_Requirements_. Please reproduce, word for word, everything in the Power Pivot passage below from "Those two documents" down to "simple spreadsheet table.".

_Provided passage_.

━━━━━━━━━━

That matches what many of us remember from the early PowerPivot days. Excel was not simply making bigger PivotTables. It was hosting something that behaved like a local Analysis Services model. Even today, if you watch Excel with Process Explorer while working with Power Pivot, the msmdsrv.exe subprocess is a useful reminder of where the machinery comes from. Power BI Desktop follows a related local-engine pattern: Analysis Services process, model metadata, VertiPaq storage, then an application shell around it.

The work I had done for PBIX files did not stop at PBIX, but it also did not transfer perfectly. The engine family is shared; the file details still matter.

The Same Engine in a Different Coat

A .pbix file and an .xlsx file look like different products. One belongs to Power BI Desktop. The other belongs to Excel. Their outer packaging also differs in the details.

But once a workbook contains a Power Pivot data model, the important inner layer becomes familiar.

In a PBIX file, pbixray looks for:

DataModel

In an Excel workbook with an embedded Power Pivot model, it looks for:

xl/model/item.data

That path is the bridge. item.data is the workbook’s embedded model payload. After that point, the parser is no longer doing ordinary Excel worksheet extraction. It is back in the world of Analysis Services backup structures and VertiPaq storage files.

But this is also where the first important difference appears. PBIX files, at least in the modern files pbixray targets, expose the semantic layer through metadata.sqlitedb. The XLSX Power Pivot samples I tested take a different route: model metadata is reconstructed from XML files such as Model...cub.xml, dimension XML, partition XML, measure-group XML, script XML, data-source-view XML, and table XML.

This is where the Microsoft Open Specifications become useful. [MS-XLDM], the Spreadsheet Data Model File Format specification, describes the binary format used to store part of a tabular data model inside a spreadsheet file: tables, data, and relationships within the containing workbook. [MS-SSAS-T], the SQL Server Analysis Services Tabular Protocol, describes the Tabular side of the Analysis Services world: how clients communicate with and operate on Tabular databases at compatibility level 1200 or higher.

Those two documents served different purposes during the reverse-engineering process. MS-XLDM helped with the spreadsheet-contained model structures. MS-SSAS-T filled in object definitions that were not fully described in MS-XLDM, which made it easier to interpret the Tabular metadata objects inside the workbook model. Some of the XLSX implementation details in pbixray were sourced from those specifications; others were matched against real workbook files and against structures I had already learned while parsing PBIX.

The outer ZIP package changed. The metadata layer changed. The data model did not become a simple spreadsheet table.

Why This Matters

Excel workbooks often sit in the awkward middle of enterprise analytics. They are easy to share, hard to govern, and full of models that gradually become important without anyone quite deciding that they are now production assets.

Power Pivot makes that more interesting. A workbook can contain:

If the only way to inspect that model is to open Excel manually, automation stops at the front door. You cannot easily inventory models, search DAX measures, review relationships, or compare workbook models in a CI-style workflow.

That is where Lucian’s issue landed for me. The question was not “can Python read worksheets?” Python can already do that very well. The useful question was whether the hidden model layer inside some workbooks could be inspected with the same direct-file approach as PBIX.

━━━━━━━━━━

_Listing_.
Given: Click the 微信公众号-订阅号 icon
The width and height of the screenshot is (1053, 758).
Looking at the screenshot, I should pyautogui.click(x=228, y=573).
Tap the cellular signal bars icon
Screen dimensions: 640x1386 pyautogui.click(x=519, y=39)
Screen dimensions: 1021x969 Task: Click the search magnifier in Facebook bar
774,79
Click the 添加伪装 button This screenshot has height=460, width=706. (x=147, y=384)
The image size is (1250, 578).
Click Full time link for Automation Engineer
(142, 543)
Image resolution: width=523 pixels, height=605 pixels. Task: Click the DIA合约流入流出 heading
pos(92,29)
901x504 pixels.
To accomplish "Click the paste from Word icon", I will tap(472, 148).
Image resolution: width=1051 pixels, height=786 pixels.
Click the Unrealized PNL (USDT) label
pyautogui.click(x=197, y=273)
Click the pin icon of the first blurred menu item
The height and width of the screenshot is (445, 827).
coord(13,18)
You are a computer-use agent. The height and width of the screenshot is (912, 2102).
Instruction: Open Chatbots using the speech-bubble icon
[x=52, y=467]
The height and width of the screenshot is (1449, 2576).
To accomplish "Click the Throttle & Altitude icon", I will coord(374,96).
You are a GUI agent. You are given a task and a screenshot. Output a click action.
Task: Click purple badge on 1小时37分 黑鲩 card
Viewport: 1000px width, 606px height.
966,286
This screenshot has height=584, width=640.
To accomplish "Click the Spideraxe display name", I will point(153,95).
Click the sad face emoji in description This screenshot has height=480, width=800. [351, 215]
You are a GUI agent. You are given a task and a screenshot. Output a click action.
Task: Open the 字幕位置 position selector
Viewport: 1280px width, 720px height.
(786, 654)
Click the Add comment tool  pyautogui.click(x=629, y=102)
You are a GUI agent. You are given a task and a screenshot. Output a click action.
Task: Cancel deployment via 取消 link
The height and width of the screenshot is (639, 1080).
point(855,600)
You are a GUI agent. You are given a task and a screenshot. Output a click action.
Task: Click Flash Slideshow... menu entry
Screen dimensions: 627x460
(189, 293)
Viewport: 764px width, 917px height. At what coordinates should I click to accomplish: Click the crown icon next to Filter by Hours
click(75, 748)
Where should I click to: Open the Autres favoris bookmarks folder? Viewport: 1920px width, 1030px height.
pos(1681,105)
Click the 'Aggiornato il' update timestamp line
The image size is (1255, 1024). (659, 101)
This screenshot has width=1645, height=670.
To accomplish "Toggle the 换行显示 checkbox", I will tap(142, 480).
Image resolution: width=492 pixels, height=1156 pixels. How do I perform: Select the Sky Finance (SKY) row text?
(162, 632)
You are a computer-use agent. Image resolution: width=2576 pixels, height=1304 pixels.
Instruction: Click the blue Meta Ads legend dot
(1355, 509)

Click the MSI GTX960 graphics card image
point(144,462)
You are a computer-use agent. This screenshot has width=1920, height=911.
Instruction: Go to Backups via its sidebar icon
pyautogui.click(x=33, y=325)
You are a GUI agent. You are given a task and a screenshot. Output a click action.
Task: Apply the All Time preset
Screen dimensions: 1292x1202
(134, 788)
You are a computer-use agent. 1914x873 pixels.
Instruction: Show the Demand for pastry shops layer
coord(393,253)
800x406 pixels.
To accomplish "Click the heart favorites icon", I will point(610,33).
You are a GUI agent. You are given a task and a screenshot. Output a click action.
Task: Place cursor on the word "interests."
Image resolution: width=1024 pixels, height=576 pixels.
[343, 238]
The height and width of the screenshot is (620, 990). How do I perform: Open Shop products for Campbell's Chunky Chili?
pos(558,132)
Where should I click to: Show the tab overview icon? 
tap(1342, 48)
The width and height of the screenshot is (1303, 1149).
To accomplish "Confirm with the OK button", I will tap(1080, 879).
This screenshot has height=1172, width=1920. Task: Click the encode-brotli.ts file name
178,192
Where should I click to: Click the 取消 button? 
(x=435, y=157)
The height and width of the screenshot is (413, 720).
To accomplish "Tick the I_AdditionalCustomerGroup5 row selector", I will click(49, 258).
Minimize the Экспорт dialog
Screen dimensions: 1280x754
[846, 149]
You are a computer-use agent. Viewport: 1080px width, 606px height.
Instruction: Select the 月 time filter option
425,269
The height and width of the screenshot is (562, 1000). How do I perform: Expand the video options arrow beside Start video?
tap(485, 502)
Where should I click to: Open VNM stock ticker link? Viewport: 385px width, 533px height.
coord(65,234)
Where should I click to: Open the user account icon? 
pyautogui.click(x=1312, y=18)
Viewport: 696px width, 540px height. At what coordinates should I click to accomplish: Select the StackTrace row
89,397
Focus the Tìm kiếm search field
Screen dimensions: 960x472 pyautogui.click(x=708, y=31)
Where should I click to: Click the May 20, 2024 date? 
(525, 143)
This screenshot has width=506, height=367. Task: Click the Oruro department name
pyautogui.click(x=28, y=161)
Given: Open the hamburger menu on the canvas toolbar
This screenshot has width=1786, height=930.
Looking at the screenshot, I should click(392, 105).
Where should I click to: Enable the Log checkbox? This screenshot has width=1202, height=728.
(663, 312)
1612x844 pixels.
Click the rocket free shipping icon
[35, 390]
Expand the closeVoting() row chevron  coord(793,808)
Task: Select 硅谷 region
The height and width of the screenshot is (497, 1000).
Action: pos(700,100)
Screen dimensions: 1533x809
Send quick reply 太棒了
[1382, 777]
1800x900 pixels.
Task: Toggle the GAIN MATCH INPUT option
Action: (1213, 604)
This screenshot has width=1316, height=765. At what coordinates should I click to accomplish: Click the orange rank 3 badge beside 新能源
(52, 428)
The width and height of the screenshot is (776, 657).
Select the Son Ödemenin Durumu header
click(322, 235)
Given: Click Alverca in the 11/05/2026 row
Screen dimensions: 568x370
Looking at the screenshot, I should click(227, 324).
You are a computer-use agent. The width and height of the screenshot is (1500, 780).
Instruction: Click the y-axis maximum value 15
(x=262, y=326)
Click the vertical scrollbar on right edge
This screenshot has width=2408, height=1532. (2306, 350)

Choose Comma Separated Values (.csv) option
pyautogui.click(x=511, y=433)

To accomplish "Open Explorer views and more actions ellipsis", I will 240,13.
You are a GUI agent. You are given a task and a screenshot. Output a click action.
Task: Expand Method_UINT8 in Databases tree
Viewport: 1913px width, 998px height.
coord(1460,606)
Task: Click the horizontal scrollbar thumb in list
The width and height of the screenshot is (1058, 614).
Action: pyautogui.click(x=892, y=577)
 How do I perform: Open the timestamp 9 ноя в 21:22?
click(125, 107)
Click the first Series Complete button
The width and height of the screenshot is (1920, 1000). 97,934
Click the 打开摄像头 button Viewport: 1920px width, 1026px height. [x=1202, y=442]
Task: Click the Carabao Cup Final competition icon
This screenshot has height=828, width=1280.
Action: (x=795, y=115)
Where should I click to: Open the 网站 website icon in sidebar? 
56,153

━━━━━━━━━━

_Solution below_.
Those two documents served different purposes during the reverse-engineering process. MS-XLDM helped with the spreadsheet-contained model structures. MS-SSAS-T filled in object definitions that were not fully described in MS-XLDM, which made it easier to interpret the Tabular metadata objects inside the workbook model. Some of the XLSX implementation details in pbixray were sourced from those specifications; others were matched against real workbook files and against structures I had already learned while parsing PBIX.

The outer ZIP package changed. The metadata layer changed. The data model did not become a simple spreadsheet table.